Wednesday, March 9, 2011

NHS & McKinsey: Barracuda & Nye Bevan Curse

The Guardian:

“But what about McKinsey & Company, now that it has provoked the ghost of Nye, founder of the NHS and the swashbuckling Churchill of the left?

I envisage an outbreak of hospital-inquired infection sweeping through its 94 offices in 52 countries, a mysterious fire gutting its London HQ in Jermyn Street, its senior executives caught in compromising positions with choirboys and bankers.”

The Jobbing Doctor: It's begun.......

The ultimate corporate firm McKinsey (for whom the Foreign Secretary used to work) is now getting its management teeth into the NHS.

The curse extends to anyone that has worked at McKinsey too!


I need to re-post:
McKinsey: NHS & Vogue Saturday, September 19, 2009

Great Barracuda, BVI/ ©2009 Am Ang Zhang

Snorkelling can be very inspirational.

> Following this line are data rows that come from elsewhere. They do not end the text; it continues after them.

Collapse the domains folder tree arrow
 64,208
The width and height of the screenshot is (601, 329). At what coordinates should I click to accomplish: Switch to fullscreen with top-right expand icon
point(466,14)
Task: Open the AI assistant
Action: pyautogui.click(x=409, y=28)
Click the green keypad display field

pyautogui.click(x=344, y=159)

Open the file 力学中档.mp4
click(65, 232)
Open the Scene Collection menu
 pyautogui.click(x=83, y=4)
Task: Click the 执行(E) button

I have often wondered why so many fishes stay around the Great Barracuda, running the risk of being gobbled up before the end of the day. Perhaps these fishes have not been warned. The NHS certainly has.

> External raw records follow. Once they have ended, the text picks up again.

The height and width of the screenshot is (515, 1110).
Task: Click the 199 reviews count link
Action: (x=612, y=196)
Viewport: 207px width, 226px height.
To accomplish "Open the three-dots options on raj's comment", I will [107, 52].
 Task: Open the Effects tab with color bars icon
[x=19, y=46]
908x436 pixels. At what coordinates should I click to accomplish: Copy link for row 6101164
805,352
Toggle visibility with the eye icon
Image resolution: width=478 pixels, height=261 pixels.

I read that McKinsey, one of the leading Management Consultancy firms is expected to recommend 25% cost cuts at Vogue. They have already advised a 10% staffing cut in The NHS to achieve a saving of £20 billion by 2014.

In actual fact the NHS could have saved even more money by doing away with the likes of McKinsey. A new book was published by one insider Matthew Stewart on management consultants. The Independent had the details:

Thursday, 17 September 2009
I will just pick out a few points that may be of interest.

The truth:
“Wherever I was in the world, at the beginning of every consulting project, one thing was certain: I would know less about the business at hand than the people I was supposed to be advising.”

How to impress:
“Firstly, they constructed a database of the client's customers, detailing each customer's product and transaction activity over the preceding year. Next they established a clean profit and loss statement for the whole business, including all overheads but excluding extraordinary items. Then, to allocate the revenues and costs of the business to each customer, they devised algorithms based on detailed models of each kind of product and transaction. The complexity of these algorithms, naturally, was such that they were far beyond the powers of most clients to comprehend. The result was an analysis of the exact revenue, expense, and profit to the client attributable to each of its customers. Finally, the team lined up the customers according to their profitability, thus allowing the client to see how much of its profits could be attributed to its most profitable customers, and how much to the least profitable."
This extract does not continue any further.